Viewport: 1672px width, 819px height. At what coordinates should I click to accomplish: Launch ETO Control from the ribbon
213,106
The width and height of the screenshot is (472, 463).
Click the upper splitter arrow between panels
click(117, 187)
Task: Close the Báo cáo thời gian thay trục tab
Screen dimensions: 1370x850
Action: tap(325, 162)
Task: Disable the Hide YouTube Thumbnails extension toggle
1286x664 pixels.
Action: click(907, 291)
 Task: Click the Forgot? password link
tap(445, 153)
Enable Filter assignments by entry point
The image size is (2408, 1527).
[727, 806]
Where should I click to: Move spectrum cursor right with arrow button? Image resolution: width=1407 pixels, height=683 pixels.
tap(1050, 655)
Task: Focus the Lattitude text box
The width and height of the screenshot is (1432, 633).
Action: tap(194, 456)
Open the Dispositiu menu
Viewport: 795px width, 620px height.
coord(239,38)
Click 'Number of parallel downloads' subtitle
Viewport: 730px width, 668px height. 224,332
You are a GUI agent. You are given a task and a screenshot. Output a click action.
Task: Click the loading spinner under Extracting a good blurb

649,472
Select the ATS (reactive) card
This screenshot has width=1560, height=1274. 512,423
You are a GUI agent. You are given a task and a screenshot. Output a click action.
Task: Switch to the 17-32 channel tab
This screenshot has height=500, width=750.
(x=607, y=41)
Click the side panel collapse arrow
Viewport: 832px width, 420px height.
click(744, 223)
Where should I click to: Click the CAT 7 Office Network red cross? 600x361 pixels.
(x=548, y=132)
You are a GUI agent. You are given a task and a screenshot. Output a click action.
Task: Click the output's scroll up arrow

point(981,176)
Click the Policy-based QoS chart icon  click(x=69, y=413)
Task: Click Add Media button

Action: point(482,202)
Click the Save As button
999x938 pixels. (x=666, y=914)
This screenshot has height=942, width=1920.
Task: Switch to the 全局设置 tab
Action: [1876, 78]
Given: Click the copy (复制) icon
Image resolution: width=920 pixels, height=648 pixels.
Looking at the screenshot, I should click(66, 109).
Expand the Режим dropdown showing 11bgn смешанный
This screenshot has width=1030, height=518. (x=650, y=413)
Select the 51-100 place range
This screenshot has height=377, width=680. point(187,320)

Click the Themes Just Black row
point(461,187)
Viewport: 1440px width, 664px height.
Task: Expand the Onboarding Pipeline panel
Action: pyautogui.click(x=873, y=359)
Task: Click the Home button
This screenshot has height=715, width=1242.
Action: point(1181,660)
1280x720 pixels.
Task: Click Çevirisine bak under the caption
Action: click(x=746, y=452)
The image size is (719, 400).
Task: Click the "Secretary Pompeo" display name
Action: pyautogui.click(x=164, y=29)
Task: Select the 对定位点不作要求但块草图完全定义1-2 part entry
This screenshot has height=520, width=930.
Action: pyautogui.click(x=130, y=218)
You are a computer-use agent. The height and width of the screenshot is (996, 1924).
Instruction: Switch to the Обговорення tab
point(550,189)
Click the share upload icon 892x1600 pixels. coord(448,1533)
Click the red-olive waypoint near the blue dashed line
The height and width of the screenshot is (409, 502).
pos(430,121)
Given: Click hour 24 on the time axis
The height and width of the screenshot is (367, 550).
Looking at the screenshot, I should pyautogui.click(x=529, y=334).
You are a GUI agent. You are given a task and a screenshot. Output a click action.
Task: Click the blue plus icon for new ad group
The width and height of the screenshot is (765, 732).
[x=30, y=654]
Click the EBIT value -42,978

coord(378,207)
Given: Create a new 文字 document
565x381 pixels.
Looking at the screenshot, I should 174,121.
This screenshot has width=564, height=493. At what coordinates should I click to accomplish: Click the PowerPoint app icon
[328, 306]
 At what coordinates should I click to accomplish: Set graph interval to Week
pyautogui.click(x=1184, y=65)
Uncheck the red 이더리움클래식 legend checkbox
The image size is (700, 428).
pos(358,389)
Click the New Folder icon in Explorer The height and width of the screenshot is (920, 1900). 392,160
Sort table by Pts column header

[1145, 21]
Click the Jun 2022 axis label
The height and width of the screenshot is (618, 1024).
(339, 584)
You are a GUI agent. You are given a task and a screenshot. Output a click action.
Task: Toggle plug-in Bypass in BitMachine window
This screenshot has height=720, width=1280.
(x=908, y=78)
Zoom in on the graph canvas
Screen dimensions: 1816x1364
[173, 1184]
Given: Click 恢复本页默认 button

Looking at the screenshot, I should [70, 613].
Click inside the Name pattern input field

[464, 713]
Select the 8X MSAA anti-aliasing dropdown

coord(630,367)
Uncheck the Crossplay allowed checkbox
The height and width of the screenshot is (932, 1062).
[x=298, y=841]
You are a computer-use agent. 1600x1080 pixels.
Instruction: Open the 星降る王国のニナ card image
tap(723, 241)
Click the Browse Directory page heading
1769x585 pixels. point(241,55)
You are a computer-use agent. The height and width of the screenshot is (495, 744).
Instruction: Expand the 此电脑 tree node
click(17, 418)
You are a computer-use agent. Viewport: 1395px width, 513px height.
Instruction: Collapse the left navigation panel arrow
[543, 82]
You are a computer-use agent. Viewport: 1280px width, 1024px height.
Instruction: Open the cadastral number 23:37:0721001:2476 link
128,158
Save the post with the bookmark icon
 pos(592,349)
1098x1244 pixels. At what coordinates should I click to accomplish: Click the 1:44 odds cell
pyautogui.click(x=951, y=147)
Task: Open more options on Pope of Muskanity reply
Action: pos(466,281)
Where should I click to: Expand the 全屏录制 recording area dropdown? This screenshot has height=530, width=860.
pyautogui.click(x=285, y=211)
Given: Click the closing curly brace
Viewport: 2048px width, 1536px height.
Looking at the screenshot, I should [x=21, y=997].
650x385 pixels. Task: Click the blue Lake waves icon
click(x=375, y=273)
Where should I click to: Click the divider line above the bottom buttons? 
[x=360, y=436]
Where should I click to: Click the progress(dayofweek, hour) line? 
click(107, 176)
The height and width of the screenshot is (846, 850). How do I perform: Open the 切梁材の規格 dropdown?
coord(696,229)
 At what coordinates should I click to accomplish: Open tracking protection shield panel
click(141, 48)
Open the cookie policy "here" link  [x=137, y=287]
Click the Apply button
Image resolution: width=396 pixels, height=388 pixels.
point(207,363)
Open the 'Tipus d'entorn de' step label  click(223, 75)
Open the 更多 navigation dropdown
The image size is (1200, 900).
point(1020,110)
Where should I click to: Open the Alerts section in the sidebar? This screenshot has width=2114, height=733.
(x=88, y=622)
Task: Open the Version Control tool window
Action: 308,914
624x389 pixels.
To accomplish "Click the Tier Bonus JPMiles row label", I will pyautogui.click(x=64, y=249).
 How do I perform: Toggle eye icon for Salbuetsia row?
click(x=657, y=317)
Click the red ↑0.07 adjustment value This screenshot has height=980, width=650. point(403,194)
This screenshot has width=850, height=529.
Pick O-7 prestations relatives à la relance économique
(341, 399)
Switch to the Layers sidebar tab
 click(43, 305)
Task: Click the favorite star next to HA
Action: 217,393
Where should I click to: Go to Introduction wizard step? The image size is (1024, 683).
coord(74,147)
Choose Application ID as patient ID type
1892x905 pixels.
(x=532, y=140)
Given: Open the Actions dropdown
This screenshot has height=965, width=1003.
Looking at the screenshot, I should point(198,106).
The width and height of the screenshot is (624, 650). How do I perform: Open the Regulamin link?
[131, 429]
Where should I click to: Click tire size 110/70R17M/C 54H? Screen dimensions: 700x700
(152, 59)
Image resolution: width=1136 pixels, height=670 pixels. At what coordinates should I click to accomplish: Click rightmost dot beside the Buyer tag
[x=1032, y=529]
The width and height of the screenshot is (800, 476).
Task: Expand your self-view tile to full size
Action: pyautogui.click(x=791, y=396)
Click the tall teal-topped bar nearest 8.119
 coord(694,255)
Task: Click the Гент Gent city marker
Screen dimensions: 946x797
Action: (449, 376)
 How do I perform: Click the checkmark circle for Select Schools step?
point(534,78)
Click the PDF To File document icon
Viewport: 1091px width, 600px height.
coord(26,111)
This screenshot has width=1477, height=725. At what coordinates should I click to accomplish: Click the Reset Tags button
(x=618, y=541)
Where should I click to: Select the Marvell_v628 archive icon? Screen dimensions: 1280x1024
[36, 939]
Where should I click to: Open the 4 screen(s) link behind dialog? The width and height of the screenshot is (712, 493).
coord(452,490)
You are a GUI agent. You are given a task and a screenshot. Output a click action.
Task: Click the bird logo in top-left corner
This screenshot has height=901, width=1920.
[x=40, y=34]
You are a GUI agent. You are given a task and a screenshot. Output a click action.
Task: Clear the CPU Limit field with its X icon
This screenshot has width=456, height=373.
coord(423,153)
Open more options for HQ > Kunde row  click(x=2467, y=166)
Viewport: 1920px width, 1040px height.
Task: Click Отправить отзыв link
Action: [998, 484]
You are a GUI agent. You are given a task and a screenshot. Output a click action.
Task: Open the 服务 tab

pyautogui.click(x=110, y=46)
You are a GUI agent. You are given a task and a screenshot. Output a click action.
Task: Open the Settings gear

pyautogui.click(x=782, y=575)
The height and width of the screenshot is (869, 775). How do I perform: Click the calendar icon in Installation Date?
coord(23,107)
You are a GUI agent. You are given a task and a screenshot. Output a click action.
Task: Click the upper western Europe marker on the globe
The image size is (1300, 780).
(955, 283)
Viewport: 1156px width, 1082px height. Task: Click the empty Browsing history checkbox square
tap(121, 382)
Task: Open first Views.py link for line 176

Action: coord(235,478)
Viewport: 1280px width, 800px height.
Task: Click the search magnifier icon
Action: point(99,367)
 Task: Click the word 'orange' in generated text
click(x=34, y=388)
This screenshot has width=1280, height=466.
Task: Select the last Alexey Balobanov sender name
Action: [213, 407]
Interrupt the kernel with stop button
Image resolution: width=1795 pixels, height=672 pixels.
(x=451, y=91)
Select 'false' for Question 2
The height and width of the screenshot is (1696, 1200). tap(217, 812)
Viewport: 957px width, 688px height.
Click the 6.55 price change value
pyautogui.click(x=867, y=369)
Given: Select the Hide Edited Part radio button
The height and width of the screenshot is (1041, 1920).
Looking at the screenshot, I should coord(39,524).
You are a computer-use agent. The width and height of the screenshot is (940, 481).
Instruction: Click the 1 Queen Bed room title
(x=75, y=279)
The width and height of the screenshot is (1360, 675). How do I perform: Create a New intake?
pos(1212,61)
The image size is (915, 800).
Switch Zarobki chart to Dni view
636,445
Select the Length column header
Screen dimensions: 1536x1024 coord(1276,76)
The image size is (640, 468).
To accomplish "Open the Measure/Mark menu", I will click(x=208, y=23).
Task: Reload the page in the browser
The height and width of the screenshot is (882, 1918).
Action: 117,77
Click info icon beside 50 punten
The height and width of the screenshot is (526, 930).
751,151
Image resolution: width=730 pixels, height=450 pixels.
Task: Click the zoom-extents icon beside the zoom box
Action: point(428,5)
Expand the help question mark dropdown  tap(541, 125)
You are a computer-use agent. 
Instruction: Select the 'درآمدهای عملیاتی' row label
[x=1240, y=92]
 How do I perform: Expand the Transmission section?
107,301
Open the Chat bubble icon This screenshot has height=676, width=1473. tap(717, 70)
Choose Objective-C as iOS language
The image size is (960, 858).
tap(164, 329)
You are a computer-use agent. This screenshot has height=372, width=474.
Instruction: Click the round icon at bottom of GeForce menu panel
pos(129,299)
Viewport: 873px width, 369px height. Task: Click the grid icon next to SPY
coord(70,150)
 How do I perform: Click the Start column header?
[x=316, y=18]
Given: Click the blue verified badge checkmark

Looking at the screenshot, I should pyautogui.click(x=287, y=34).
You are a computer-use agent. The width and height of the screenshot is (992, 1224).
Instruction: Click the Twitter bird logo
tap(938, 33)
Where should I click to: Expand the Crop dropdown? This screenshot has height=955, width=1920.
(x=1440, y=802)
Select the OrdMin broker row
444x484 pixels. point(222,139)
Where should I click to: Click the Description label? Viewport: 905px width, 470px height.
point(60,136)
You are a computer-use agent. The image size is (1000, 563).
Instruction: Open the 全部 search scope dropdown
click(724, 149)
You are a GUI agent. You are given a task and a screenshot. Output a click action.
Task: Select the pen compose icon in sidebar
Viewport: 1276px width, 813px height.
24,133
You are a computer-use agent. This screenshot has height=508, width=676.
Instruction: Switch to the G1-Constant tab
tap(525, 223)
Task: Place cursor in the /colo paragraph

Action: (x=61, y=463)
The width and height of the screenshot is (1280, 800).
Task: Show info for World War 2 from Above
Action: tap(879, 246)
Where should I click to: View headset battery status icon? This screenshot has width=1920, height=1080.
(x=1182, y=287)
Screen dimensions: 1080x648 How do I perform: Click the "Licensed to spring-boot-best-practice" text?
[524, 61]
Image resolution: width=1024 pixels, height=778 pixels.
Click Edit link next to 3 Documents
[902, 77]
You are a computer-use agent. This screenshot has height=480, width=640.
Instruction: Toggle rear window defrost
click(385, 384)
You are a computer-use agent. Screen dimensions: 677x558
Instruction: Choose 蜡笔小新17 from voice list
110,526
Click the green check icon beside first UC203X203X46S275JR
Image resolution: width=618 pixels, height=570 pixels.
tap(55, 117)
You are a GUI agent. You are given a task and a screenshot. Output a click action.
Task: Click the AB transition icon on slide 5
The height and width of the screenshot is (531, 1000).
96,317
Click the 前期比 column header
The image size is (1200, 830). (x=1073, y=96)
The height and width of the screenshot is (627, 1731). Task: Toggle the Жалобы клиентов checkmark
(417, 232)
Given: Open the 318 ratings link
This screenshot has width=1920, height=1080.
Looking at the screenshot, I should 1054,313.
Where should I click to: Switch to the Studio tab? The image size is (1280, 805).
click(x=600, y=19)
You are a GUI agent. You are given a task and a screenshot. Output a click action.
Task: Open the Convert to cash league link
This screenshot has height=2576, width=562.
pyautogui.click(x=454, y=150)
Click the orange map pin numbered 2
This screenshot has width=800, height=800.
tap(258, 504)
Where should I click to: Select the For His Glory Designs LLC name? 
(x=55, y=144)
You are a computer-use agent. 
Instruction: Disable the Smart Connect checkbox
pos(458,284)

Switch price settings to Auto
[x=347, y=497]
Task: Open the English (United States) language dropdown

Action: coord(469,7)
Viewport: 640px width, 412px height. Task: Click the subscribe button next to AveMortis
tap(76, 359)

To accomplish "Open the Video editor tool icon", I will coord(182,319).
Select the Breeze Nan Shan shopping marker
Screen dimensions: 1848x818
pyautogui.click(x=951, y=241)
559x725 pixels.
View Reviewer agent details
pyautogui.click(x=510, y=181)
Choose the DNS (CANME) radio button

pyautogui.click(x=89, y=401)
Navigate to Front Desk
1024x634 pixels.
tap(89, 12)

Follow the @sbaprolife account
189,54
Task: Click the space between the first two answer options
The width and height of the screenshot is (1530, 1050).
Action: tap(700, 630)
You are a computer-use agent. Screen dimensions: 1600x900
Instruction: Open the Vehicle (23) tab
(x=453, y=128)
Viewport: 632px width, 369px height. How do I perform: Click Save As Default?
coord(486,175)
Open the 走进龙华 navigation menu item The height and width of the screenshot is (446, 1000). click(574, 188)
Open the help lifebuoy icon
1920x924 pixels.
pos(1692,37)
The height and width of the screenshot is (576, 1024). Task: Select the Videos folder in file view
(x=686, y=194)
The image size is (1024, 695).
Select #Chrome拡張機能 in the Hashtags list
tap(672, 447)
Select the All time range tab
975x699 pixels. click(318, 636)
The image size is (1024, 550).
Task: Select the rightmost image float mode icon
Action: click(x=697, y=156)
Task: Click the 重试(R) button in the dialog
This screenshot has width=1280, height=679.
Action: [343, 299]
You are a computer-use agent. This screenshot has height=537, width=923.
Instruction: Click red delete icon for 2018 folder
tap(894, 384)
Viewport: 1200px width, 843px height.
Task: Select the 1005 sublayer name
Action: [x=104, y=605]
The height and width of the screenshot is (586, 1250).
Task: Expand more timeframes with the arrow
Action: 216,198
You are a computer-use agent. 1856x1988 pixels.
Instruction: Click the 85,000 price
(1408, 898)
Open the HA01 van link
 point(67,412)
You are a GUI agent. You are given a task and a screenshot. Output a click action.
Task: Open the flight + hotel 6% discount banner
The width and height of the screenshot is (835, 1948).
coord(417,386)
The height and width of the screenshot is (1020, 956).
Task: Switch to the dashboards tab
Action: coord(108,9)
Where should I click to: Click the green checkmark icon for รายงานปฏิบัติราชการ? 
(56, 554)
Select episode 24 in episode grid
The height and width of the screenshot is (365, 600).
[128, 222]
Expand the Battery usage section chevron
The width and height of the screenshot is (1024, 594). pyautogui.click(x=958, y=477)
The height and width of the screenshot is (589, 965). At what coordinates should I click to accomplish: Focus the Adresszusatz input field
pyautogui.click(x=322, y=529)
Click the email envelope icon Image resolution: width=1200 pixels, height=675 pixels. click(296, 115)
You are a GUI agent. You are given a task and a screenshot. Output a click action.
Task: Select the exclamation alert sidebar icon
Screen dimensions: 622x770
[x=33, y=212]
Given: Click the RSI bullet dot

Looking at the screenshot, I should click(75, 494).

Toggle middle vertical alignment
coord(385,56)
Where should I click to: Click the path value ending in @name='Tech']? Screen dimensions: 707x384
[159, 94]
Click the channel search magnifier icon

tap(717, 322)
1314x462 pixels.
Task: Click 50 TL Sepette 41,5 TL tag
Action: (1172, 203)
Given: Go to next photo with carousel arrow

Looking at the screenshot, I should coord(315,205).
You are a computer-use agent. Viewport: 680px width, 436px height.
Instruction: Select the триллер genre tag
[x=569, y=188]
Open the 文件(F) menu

▶ What to work on
Which of the lines above mention the word "help"? Pull those lines out.

▶ Solution to this problem
Expand the help question mark dropdown  tap(541, 125)
Open the help lifebuoy icon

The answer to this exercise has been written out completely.